- **Try it**
Of the lines below, write out exactly those from the line with "Jonathan Ganucheau [button] (107, 214)" through the line with "[dialog] (221, 771)", both included, and skip the rest.

- **Information**
↓

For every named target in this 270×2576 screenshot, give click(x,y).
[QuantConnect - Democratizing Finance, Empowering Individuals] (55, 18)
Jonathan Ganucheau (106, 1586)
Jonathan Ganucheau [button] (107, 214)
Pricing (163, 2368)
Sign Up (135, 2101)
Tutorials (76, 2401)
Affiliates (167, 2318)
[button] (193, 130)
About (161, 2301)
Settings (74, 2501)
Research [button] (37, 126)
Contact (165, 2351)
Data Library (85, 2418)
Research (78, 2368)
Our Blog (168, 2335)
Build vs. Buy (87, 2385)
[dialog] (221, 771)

↑
↓

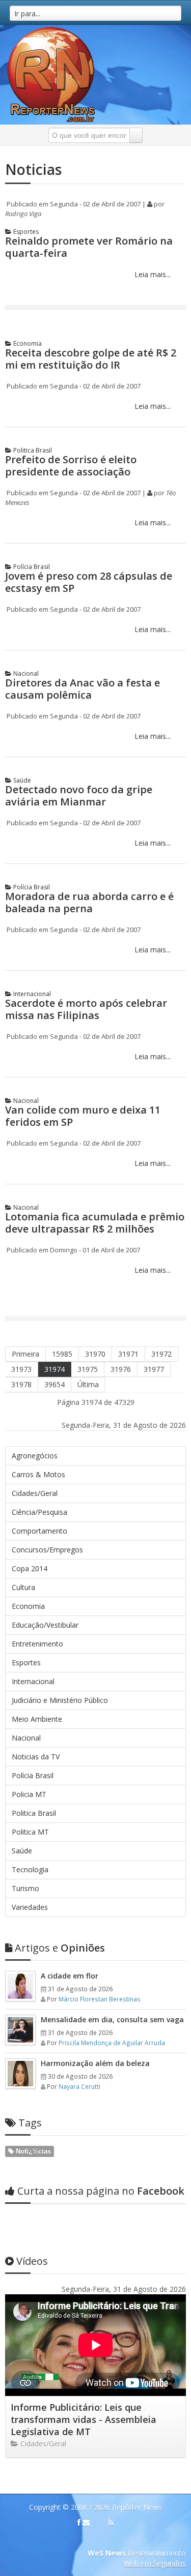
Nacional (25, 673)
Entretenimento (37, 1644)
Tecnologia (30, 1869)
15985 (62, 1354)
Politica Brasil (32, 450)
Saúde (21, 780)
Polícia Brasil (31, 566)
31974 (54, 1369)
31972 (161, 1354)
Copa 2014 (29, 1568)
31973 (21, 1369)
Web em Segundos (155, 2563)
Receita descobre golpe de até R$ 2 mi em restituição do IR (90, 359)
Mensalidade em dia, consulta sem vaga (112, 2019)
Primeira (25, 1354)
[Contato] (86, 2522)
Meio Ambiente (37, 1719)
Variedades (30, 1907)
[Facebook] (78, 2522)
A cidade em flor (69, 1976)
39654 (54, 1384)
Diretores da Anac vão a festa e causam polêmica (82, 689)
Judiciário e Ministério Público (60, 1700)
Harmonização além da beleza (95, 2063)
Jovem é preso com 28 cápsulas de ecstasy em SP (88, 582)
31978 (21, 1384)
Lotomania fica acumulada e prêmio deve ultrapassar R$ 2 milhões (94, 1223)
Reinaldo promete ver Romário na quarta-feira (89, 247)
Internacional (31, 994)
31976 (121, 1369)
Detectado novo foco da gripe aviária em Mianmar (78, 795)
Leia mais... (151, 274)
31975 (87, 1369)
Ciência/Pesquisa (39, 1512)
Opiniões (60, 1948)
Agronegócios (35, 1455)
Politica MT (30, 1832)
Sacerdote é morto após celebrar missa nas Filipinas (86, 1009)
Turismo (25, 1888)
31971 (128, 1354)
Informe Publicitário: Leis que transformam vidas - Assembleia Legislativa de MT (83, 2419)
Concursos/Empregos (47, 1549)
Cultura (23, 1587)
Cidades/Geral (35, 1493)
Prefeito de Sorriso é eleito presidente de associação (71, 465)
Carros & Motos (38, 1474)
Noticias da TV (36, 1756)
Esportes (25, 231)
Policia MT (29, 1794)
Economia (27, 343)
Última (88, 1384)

↑

- **Final answer**
Jonathan Ganucheau [button] (107, 214)
Pricing (163, 2368)
Sign Up (135, 2101)
Tutorials (76, 2401)
Affiliates (167, 2318)
[button] (193, 130)
About (161, 2301)
Settings (74, 2501)
Research [button] (37, 126)
Contact (165, 2351)
Data Library (85, 2418)
Research (78, 2368)
Our Blog (168, 2335)
Build vs. Buy (87, 2385)
[dialog] (221, 771)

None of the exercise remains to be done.